I've been feeling a little better lately, mood-wise, but for the most part I'm still feeling not-very-grounded and more or less completely lost in a kind of "everyone/thing has suddenly abandoned me and I'm not ready for this on my own" way. But I didn't suddenly die, the world around me has not spontaneously combusted or anything... hell, I haven't even been fired from my job or evicted from my house. So I guess I must be stayin' afloat.

I go to work every day reluctantly because at the end of the day, I never feel like I've done much of anything. Have I positively impacted a kid's day? Possibly sort-of sometimes... Have I made their parents' days easier? Maybe, but only maybe.
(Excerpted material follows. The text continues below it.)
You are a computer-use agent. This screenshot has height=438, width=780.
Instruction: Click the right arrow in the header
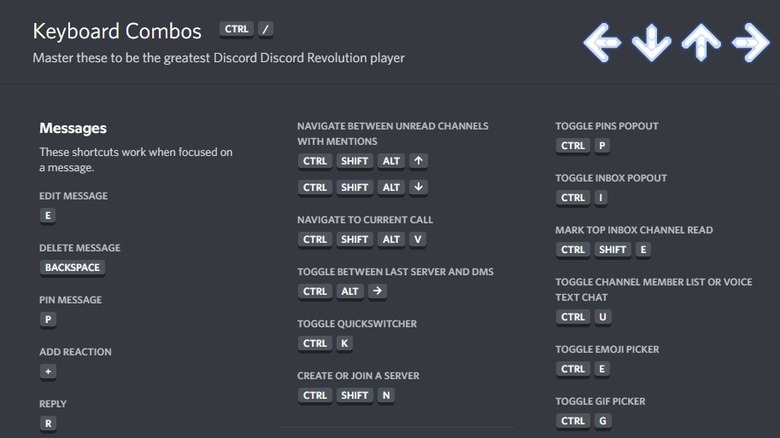tap(750, 42)
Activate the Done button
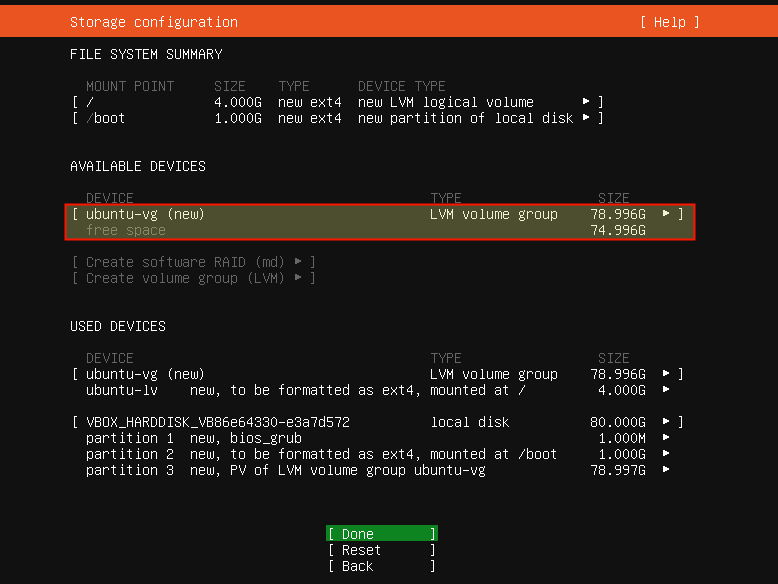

Am I the most qualified person to be doing what I'm doing, am I doing the best job anyone could do? Certainly not. Am I even doing a neutral job? Usually... So I guess that's something... I come home from work entirely beat, which is a kind of nice feeling, but would be better if it followed what I'd consider a productive day; I feel like a lot of the time we're just helping the kids pass the time, which is nearly unacceptable to me as a serious and experienced camp counselor. I object to the way that my boss runs our classroom, but mostly I just hope it'll get better over the summer as it's his first year with this position.

Because I'm pretty much destroyed after work, I haven't been doing much... I'm far past ready for the weekend, which is finally, finally here.

I made a friend who I think I could legitimately get close to and share my life with, even if only for a little while. It's nice, but it's new, embryonic.

I'm beat. I guess that's all I got for now... more to come?